INPUT FOR THIS TASK:
═══

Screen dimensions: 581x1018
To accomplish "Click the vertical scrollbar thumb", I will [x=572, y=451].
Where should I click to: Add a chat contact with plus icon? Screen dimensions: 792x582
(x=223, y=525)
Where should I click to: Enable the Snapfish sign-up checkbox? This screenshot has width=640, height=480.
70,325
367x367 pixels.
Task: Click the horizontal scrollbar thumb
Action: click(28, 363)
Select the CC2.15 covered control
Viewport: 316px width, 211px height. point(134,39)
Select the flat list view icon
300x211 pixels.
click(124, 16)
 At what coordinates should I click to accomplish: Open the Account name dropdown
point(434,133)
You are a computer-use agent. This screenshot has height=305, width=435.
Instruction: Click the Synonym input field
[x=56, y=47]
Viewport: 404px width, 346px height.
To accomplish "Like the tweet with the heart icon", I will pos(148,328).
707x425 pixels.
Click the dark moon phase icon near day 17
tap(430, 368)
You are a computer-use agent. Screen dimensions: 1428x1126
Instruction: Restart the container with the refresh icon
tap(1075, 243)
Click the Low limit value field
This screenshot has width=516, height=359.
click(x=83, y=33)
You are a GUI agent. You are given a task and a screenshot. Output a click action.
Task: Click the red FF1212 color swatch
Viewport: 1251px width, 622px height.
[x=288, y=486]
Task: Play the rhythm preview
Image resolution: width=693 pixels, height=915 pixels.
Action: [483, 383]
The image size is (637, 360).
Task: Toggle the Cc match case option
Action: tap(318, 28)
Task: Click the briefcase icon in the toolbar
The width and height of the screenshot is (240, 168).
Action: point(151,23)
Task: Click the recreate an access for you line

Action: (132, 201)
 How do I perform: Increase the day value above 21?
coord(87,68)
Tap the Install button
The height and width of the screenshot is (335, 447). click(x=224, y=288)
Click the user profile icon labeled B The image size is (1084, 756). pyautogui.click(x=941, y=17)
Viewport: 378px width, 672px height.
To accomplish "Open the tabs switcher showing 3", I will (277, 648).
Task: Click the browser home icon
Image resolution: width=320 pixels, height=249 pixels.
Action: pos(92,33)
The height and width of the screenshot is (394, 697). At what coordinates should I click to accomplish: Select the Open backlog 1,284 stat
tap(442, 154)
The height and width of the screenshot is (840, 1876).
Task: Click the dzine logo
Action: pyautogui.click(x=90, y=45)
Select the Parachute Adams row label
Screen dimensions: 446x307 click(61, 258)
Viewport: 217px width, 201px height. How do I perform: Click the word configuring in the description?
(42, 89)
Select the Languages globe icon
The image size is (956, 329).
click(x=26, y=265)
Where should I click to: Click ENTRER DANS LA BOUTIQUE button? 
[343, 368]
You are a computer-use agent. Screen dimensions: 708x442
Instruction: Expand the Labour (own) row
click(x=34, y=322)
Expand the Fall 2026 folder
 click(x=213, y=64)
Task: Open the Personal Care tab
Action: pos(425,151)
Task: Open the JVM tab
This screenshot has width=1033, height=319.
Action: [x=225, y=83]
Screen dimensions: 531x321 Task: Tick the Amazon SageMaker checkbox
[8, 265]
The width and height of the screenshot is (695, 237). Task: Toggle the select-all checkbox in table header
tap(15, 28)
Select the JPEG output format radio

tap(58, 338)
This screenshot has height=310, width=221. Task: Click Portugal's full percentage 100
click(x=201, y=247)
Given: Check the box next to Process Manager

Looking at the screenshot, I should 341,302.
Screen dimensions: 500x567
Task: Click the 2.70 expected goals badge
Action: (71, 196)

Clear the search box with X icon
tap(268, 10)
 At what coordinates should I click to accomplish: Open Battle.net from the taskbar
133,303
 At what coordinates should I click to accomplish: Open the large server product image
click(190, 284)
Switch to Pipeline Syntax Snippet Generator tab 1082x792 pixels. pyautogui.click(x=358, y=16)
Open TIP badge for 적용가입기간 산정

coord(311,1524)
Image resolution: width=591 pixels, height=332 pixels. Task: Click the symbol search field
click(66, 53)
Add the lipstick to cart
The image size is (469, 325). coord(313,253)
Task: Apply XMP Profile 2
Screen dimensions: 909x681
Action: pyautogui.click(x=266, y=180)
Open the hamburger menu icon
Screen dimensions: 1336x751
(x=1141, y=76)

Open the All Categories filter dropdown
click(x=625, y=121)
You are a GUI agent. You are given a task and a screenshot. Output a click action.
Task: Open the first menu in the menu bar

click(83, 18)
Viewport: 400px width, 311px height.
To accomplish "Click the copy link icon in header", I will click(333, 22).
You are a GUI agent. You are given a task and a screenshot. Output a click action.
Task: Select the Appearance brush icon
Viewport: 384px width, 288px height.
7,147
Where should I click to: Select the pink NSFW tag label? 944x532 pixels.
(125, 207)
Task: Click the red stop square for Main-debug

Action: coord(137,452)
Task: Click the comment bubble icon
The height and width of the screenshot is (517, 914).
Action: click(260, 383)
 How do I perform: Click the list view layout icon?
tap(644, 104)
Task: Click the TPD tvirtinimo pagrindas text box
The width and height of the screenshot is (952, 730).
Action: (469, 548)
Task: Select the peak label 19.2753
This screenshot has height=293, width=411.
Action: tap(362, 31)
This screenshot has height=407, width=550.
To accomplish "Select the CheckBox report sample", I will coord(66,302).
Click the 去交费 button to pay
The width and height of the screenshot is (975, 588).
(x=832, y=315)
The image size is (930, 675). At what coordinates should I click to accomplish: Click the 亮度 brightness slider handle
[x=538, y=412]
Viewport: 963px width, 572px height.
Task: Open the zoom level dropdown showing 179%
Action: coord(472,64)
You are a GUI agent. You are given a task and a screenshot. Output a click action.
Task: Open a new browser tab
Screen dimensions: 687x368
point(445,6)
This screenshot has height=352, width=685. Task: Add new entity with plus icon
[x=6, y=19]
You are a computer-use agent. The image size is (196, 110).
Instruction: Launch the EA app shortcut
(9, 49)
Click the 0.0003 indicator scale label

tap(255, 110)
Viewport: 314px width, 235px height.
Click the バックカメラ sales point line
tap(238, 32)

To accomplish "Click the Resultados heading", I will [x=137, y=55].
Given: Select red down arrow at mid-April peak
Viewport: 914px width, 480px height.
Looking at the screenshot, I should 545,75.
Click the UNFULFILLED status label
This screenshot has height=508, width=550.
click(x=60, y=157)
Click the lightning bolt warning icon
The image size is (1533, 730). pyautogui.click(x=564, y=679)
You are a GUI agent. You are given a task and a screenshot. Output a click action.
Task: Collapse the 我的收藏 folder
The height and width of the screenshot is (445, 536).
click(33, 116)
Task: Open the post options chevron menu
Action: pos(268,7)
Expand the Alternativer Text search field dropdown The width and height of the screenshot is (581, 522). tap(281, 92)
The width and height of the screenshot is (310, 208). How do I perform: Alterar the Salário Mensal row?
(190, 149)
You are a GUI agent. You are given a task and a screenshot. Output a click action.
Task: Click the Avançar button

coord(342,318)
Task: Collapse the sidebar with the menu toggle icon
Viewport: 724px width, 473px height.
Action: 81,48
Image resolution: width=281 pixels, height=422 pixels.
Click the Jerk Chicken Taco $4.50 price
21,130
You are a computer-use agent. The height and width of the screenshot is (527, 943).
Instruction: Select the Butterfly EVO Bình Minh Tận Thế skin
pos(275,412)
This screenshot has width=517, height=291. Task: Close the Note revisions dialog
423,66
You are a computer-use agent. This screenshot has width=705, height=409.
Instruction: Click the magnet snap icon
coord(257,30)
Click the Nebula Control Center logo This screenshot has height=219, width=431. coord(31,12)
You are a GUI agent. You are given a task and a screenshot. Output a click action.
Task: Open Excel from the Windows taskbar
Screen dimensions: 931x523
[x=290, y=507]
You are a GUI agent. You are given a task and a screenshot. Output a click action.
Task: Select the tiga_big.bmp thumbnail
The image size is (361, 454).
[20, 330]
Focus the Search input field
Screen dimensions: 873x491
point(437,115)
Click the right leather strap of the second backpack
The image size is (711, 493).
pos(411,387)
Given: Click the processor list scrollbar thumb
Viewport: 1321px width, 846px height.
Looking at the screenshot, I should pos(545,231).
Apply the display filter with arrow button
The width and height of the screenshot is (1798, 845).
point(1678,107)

═══

ACTION ITEM: Print the first line of the records above and each line after it, exactly, through the line with "Viewport: 404px width, 346px height.".

REPLY:
Screen dimensions: 581x1018
To accomplish "Click the vertical scrollbar thumb", I will [x=572, y=451].
Where should I click to: Add a chat contact with plus icon? Screen dimensions: 792x582
(x=223, y=525)
Where should I click to: Enable the Snapfish sign-up checkbox? This screenshot has width=640, height=480.
70,325
367x367 pixels.
Task: Click the horizontal scrollbar thumb
Action: click(28, 363)
Select the CC2.15 covered control
Viewport: 316px width, 211px height. point(134,39)
Select the flat list view icon
300x211 pixels.
click(124, 16)
 At what coordinates should I click to accomplish: Open the Account name dropdown
point(434,133)
You are a computer-use agent. This screenshot has height=305, width=435.
Instruction: Click the Synonym input field
[x=56, y=47]
Viewport: 404px width, 346px height.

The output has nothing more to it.